Collected data entries:
▼

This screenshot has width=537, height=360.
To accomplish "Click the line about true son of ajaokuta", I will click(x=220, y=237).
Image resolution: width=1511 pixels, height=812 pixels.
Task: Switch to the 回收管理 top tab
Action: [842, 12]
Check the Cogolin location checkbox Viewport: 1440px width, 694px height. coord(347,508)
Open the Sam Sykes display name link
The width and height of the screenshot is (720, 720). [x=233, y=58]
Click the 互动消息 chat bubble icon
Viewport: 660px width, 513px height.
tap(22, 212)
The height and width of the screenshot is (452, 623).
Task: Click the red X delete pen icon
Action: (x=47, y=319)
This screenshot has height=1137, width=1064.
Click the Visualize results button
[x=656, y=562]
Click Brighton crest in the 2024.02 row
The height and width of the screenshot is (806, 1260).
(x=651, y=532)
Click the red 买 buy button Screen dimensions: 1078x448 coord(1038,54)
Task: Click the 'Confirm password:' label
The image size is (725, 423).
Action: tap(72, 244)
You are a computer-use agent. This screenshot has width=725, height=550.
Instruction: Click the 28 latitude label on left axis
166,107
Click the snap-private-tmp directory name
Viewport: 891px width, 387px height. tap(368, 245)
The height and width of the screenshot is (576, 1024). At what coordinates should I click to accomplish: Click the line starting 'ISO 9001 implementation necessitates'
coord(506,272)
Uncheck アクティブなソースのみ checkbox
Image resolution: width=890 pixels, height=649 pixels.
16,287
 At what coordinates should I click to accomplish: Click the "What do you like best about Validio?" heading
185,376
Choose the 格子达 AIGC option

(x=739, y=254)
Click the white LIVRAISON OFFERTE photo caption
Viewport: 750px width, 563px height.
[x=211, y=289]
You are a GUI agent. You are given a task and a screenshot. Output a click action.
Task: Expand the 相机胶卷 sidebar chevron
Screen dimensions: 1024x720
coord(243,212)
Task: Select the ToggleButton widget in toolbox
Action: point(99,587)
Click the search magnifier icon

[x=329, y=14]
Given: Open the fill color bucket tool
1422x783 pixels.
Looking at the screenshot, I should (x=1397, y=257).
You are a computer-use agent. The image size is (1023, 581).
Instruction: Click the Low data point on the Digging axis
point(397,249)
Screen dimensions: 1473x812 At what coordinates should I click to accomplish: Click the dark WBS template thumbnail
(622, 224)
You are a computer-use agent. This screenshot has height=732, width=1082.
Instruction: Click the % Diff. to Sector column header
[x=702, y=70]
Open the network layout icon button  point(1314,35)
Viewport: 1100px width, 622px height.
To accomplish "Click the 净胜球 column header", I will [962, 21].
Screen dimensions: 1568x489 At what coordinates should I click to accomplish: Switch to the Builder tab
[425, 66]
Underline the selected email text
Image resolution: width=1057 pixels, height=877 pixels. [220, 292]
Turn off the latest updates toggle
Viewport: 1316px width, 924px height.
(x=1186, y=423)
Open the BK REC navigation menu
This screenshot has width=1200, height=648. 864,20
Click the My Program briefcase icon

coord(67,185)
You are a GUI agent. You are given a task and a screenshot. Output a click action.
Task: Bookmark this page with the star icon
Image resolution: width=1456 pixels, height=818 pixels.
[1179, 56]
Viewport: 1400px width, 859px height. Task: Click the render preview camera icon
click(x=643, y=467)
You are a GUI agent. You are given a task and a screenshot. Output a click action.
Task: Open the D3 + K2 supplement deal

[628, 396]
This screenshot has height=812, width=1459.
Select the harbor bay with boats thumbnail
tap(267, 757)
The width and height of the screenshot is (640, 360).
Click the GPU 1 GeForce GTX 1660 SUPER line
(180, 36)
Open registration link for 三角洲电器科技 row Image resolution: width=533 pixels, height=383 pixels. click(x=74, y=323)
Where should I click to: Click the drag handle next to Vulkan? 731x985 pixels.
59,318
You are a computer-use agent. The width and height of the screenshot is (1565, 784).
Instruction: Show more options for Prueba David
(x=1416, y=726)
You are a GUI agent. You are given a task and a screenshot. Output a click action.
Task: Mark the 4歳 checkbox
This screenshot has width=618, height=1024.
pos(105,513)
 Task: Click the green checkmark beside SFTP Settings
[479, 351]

▲

--- TASK DIRECTIONS ---
Would you reproduce every record above exactly as it appears?

--- EXERCISE RESPONSE ---
This screenshot has width=537, height=360.
To accomplish "Click the line about true son of ajaokuta", I will click(x=220, y=237).
Image resolution: width=1511 pixels, height=812 pixels.
Task: Switch to the 回收管理 top tab
Action: [842, 12]
Check the Cogolin location checkbox Viewport: 1440px width, 694px height. coord(347,508)
Open the Sam Sykes display name link
The width and height of the screenshot is (720, 720). [x=233, y=58]
Click the 互动消息 chat bubble icon
Viewport: 660px width, 513px height.
tap(22, 212)
The height and width of the screenshot is (452, 623).
Task: Click the red X delete pen icon
Action: (x=47, y=319)
This screenshot has height=1137, width=1064.
Click the Visualize results button
[x=656, y=562]
Click Brighton crest in the 2024.02 row
The height and width of the screenshot is (806, 1260).
(x=651, y=532)
Click the red 买 buy button Screen dimensions: 1078x448 coord(1038,54)
Task: Click the 'Confirm password:' label
The image size is (725, 423).
Action: tap(72, 244)
You are a computer-use agent. This screenshot has width=725, height=550.
Instruction: Click the 28 latitude label on left axis
166,107
Click the snap-private-tmp directory name
Viewport: 891px width, 387px height. tap(368, 245)
The height and width of the screenshot is (576, 1024). At what coordinates should I click to accomplish: Click the line starting 'ISO 9001 implementation necessitates'
coord(506,272)
Uncheck アクティブなソースのみ checkbox
Image resolution: width=890 pixels, height=649 pixels.
16,287
 At what coordinates should I click to accomplish: Click the "What do you like best about Validio?" heading
185,376
Choose the 格子达 AIGC option

(x=739, y=254)
Click the white LIVRAISON OFFERTE photo caption
Viewport: 750px width, 563px height.
[x=211, y=289]
You are a GUI agent. You are given a task and a screenshot. Output a click action.
Task: Expand the 相机胶卷 sidebar chevron
Screen dimensions: 1024x720
coord(243,212)
Task: Select the ToggleButton widget in toolbox
Action: point(99,587)
Click the search magnifier icon

[x=329, y=14]
Given: Open the fill color bucket tool
1422x783 pixels.
Looking at the screenshot, I should (x=1397, y=257).
You are a computer-use agent. The image size is (1023, 581).
Instruction: Click the Low data point on the Digging axis
point(397,249)
Screen dimensions: 1473x812 At what coordinates should I click to accomplish: Click the dark WBS template thumbnail
(622, 224)
You are a computer-use agent. This screenshot has height=732, width=1082.
Instruction: Click the % Diff. to Sector column header
[x=702, y=70]
Open the network layout icon button  point(1314,35)
Viewport: 1100px width, 622px height.
To accomplish "Click the 净胜球 column header", I will [962, 21].
Screen dimensions: 1568x489 At what coordinates should I click to accomplish: Switch to the Builder tab
[425, 66]
Underline the selected email text
Image resolution: width=1057 pixels, height=877 pixels. [220, 292]
Turn off the latest updates toggle
Viewport: 1316px width, 924px height.
(x=1186, y=423)
Open the BK REC navigation menu
This screenshot has width=1200, height=648. 864,20
Click the My Program briefcase icon

coord(67,185)
You are a GUI agent. You are given a task and a screenshot. Output a click action.
Task: Bookmark this page with the star icon
Image resolution: width=1456 pixels, height=818 pixels.
[1179, 56]
Viewport: 1400px width, 859px height. Task: Click the render preview camera icon
click(x=643, y=467)
You are a GUI agent. You are given a task and a screenshot. Output a click action.
Task: Open the D3 + K2 supplement deal

[628, 396]
This screenshot has height=812, width=1459.
Select the harbor bay with boats thumbnail
tap(267, 757)
The width and height of the screenshot is (640, 360).
Click the GPU 1 GeForce GTX 1660 SUPER line
(180, 36)
Open registration link for 三角洲电器科技 row Image resolution: width=533 pixels, height=383 pixels. click(x=74, y=323)
Where should I click to: Click the drag handle next to Vulkan? 731x985 pixels.
59,318
You are a computer-use agent. The width and height of the screenshot is (1565, 784).
Instruction: Show more options for Prueba David
(x=1416, y=726)
You are a GUI agent. You are given a task and a screenshot. Output a click action.
Task: Mark the 4歳 checkbox
This screenshot has width=618, height=1024.
pos(105,513)
 Task: Click the green checkmark beside SFTP Settings
[479, 351]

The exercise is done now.